Document excerpt.
▬▬▬▬▬▬▬▬▬▬
June 12 (Bloomberg) -- Kenya wants its forces to seize one of al-Shabaab’s last major strongholds, the port of Kismayo, by August, as it seeks to stabilize Somalia and encourage refugees to go home in safety, said Prime Minister Raila Odinga.
Kenya’s military entered southern Somalia last year to drive out al-Shabaab, the al-Qaeda-linked militant group that has waged a five-year insurgency trying to topple the country’s United Nations-backed transitional government. Kenya is part of an African Union force supporting government troops, while Ethiopian soldiers are battling the rebels in central Somalia.
“Kismayo is the real major source of supply by al-Shabaab,” Odinga said. Without controlling the southern port “it’s very difficult to completely neutralize al-Shabaab.” Kenya is seeking U.S. and European support in the “final onslaught” by land, air and sea, he said.
Income from Somali ports, also including Merka and Baraawe, earns al-Shabaab as much as $50 million a year from trade in sugar, charcoal and contraband, the UN Monitoring Group on Somalia said in a July report.
Somalia has had no effective central government since rebels deposed former leader Mohamed Siad Barre in 1991. Somali President Sheikh Sharif Sheikh Ahmed’s government is supposed to hold elections and finish its transitional rule by Aug. 20.
Kenya in October said it was deploying troops to secure its borders after a wave of attacks on foreigners, including the murder of a British tourist and at least four kidnappings, it blamed on al-Shabaab. The group denied responsibility and vowed to strike back at Kenya with bomb attacks.
▬▬▬▬▬▬▬▬▬▬
Information provided.
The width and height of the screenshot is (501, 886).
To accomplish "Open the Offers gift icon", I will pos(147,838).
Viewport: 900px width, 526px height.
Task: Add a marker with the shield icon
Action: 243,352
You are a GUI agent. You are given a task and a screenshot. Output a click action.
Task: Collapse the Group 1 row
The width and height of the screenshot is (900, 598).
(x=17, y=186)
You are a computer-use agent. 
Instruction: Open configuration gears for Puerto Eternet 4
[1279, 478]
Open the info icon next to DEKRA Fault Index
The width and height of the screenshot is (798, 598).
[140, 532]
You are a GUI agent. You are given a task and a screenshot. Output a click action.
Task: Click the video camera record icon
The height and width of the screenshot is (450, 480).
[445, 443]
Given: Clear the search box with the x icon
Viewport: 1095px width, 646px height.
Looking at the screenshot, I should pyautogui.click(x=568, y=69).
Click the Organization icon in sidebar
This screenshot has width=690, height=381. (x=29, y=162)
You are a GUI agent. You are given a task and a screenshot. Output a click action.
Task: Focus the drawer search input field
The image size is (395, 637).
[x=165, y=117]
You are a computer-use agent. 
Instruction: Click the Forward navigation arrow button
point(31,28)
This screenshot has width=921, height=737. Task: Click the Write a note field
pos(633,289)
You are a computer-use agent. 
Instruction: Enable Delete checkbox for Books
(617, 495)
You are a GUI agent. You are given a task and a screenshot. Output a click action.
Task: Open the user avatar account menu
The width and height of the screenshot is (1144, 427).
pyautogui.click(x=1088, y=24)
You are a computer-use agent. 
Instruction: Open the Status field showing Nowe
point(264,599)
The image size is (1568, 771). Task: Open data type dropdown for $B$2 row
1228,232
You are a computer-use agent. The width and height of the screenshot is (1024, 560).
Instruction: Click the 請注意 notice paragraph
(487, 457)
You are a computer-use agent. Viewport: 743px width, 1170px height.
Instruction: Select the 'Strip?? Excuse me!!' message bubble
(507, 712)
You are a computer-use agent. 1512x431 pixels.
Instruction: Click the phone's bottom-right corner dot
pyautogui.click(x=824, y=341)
▬▬▬▬▬▬▬▬▬▬
Goal of the exercise. Reproduce the full Kenya–Kismayo article word for word.

Answer space.
June 12 (Bloomberg) -- Kenya wants its forces to seize one of al-Shabaab’s last major strongholds, the port of Kismayo, by August, as it seeks to stabilize Somalia and encourage refugees to go home in safety, said Prime Minister Raila Odinga.
Kenya’s military entered southern Somalia last year to drive out al-Shabaab, the al-Qaeda-linked militant group that has waged a five-year insurgency trying to topple the country’s United Nations-backed transitional government. Kenya is part of an African Union force supporting government troops, while Ethiopian soldiers are battling the rebels in central Somalia.
“Kismayo is the real major source of supply by al-Shabaab,” Odinga said. Without controlling the southern port “it’s very difficult to completely neutralize al-Shabaab.” Kenya is seeking U.S. and European support in the “final onslaught” by land, air and sea, he said.
Income from Somali ports, also including Merka and Baraawe, earns al-Shabaab as much as $50 million a year from trade in sugar, charcoal and contraband, the UN Monitoring Group on Somalia said in a July report.
Somalia has had no effective central government since rebels deposed former leader Mohamed Siad Barre in 1991. Somali President Sheikh Sharif Sheikh Ahmed’s government is supposed to hold elections and finish its transitional rule by Aug. 20.
Kenya in October said it was deploying troops to secure its borders after a wave of attacks on foreigners, including the murder of a British tourist and at least four kidnappings, it blamed on al-Shabaab. The group denied responsibility and vowed to strike back at Kenya with bomb attacks.